DATA FOR REVIEW:

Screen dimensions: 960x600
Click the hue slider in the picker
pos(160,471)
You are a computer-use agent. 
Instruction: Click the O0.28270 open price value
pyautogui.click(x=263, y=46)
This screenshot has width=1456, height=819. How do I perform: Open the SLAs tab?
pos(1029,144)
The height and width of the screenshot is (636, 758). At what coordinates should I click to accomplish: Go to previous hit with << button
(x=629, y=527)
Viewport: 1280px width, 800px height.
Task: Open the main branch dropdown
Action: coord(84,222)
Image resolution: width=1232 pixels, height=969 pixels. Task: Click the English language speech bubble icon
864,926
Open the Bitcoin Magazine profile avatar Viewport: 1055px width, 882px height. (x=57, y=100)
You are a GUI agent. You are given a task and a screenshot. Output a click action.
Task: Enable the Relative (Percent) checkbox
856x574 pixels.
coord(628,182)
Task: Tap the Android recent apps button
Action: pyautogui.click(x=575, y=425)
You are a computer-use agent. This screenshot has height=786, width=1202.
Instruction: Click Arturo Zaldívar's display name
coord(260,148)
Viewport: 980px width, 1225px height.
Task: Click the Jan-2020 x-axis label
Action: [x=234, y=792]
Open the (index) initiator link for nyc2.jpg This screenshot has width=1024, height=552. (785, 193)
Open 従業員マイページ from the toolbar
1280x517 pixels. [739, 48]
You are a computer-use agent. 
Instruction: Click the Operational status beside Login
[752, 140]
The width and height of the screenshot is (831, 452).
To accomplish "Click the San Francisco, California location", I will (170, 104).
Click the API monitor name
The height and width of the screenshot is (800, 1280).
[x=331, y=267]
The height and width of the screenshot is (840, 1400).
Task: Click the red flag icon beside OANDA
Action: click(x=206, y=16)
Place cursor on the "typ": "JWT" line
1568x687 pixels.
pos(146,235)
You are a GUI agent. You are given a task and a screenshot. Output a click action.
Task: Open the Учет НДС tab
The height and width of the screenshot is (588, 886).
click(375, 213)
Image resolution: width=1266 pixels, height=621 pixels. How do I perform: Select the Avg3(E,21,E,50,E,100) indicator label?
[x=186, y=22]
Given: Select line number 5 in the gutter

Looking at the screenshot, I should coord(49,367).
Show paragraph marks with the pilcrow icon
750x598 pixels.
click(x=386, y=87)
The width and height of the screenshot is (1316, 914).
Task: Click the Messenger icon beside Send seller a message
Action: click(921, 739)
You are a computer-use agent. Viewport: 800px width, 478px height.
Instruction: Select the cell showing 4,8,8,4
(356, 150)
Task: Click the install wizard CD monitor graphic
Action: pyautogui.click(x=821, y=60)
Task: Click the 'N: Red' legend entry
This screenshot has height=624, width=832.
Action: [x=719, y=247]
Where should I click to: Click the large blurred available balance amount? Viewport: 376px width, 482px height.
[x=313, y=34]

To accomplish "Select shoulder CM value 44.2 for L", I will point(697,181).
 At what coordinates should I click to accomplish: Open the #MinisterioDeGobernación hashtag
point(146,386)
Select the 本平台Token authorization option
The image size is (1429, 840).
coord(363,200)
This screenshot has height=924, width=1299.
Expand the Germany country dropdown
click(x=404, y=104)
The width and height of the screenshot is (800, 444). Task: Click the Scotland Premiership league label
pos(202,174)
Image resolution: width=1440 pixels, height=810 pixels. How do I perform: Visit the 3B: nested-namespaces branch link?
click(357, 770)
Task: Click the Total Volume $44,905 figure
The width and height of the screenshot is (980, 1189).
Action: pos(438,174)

WHAT THE EXERCISE ASKS:
Take the line containing "Instruction: Select the cell showing 4,8,8,4" and every line after it up to the last line of the listing, and output them exactly, with nothing else.

YOUR RESPONSE:
Instruction: Select the cell showing 4,8,8,4
(356, 150)
Task: Click the install wizard CD monitor graphic
Action: pyautogui.click(x=821, y=60)
Task: Click the 'N: Red' legend entry
This screenshot has height=624, width=832.
Action: [x=719, y=247]
Where should I click to: Click the large blurred available balance amount? Viewport: 376px width, 482px height.
[x=313, y=34]

To accomplish "Select shoulder CM value 44.2 for L", I will point(697,181).
 At what coordinates should I click to accomplish: Open the #MinisterioDeGobernación hashtag
point(146,386)
Select the 本平台Token authorization option
The image size is (1429, 840).
coord(363,200)
This screenshot has height=924, width=1299.
Expand the Germany country dropdown
click(x=404, y=104)
The width and height of the screenshot is (800, 444). Task: Click the Scotland Premiership league label
pos(202,174)
Image resolution: width=1440 pixels, height=810 pixels. How do I perform: Visit the 3B: nested-namespaces branch link?
click(357, 770)
Task: Click the Total Volume $44,905 figure
The width and height of the screenshot is (980, 1189).
Action: pos(438,174)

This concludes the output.